2013年4月24日水曜日

おはようさん 2013.4.24.

中医学の診察は、望診・問診・脈診・舌診・腹診があります。 西洋医学の外来にない診察は、望診・脈診・舌診・腹診です。 望診とは、まずパッと見た直感で始まり、顔診をします。 この時点で、エビデンスもクソもない直感的な診察です。 でもこのパッと見の直感がとても大事なことは、競馬のパドックで証明されていますよね。 天下のNHKでさえ、パドックを大写しで中継してはるもの。 いくらデーターが良くても、毛並み・目力・歩き方・・・とても直感的ですが、長い歴史と無数の経験値が証明してくれています。 長い歴史と無数の経験値?・・・これって中国4000年の漢方そのものですよ。 馬も人間も生き物同士。 人間だって、今日のその人は、身体が元気か? こころが元気か? ポジティブかマイナス思考か? 何となくわかっちゃいますよね。 だから、患者さんが入室してくるところから診察が始まります。 「おはようございます」の一言に直感をぶつけます。 この直感は、患者さんの病因にもぶつかって、何がしらの反射を返してきます。 患者さんのこころが素直かどうか? 病因がこころを蝕んでいるかどうか? こころの病気の方は、病因が牙をむいて襲いかかってくることさえあります。 診察室に入ってきただけで、すでに太刀を抜き放った真剣勝負モードです。 こころを固く閉じてしまっている患者さんも多いです。 病因がどこに、どれくらいの大きさで、どんな色で・・・何も分からないこともあります。 ブラックホールや透明人間みたいに、こちらの直感が肩すかしを食ってしまうこともあります。 初見の直感は、医者が自分で磨き上げるしかありません。 教えてあげようにも、教えようがありません。 競馬のパドック予想屋さんと同じです。
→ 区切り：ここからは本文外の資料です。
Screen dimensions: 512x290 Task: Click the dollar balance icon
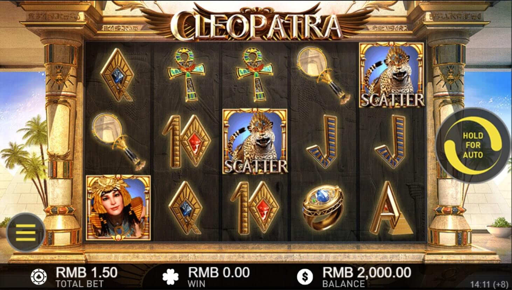tap(305, 277)
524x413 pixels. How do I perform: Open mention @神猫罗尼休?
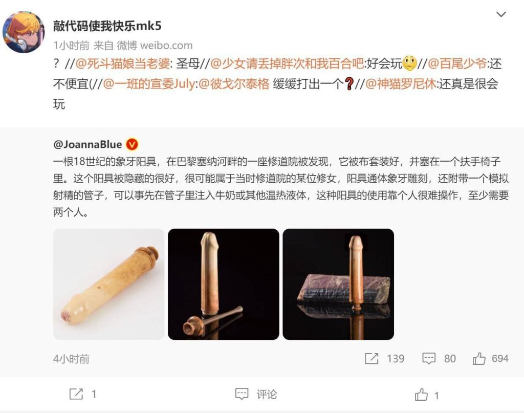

それらしいことは言えるけど、肝心なことは説明できません。 この直感は、天賦の感性と試行錯誤の経験値で高まっていくと思います。 いくら天賦の直感力が優れていても、それに気づき、自ら信じて磨いていかなくては、ただのヤマカンで終わってしまいます。 直感力が高まってきても、我欲&エゴが入ると、途端に直感力はスランプに陥ります。 ここが最大の難所。 ほんものの直感力に長けた先生は、めったに巡り会えません。 そして、望診。顔を見ます。 中医学では、額・眉・鼻筋・鼻・頬・唇・・・それぞれが身体に合します。 顔を見れば、身体の調子が分かるのです。 身体のどこに気滞や血虚があるのか? 肝鬱の具合は? 気の上気は? 胃火亢進なのか脾虚なのか? 顔を見ただけで、おおよそのことが分かります。 そして、顔色に初見の直感を合わせると、こころの具合までも分かってしまいます。 中医学を極めれば、卜も医も命・相・山と共に五術で繋がり絡み合うので、易者と同じこともできるようになります。(私はそこまでしませんよ) 望診で推察された病因と病状を、問診・脈診・舌診・腹診で検証していきます。 そして、すべてを踏まえて、弁証論治へと向かいます。 これをあっという間にやってしまう。 証は刻々と変わっていくので、これらの診察と弁証論治を毎回、1からやっていきます。 (西洋医学は一度診断がついたら、よほどのことがない限り、そのまま同じ治療・同じ薬でしょう。エビデンスに縛られるほど、変えようがなくなります。だって、マニュアル&テキストに書いてあるもん・・・) 西洋医学は、マクドナルドやコンビニ弁当、外食産業、冷凍食品みたいなものです。 便利だし、みんなに同じものを提供できます。 東洋医学は、スローフードですね。 手間はかかるし、お袋の味で再現性に乏しい・・・ でもね、身体にやさしくて、こころに心地よいのはスローフードでしょう。 美味しいものを食べるためになら、遠くまで行くし、多少値がはっても、手間がかかっても、時間がかかっても出かける人たちは多いですよね。 グルメ・美食家ってやつです。 ホームドクターだって同じやと思います。 2週間に1回、月に1回・・・生活習慣病なら服用する薬も保険診療代も同じやけど、だからこそ、病気を診るホームドクターよりも「あなたをまるごと診る」ホームドクターの方がええやん、と思っています。 私は自分だったら、こんなホームドクターにかかりたいなって思うドクターを目指してます。 抗加齢医学会で先端医療の最新情報をお勉強してくるのもそれです。 スピリチュアルな話も、生きがいや死の話もホームドクターには必要だと思っています。 自画自賛で自己評価すれば、月一なら東京・九州・四国まででも新幹線や飛行機に乗って通いたいホームドクターだなって思います。(う〜ん、ちょっと天狗だな、ごめんなさい) スローフードに目覚めたグルメ美食家さんたちが少しずつでも増えてくればいいなって思いながら、今日も外来をしています。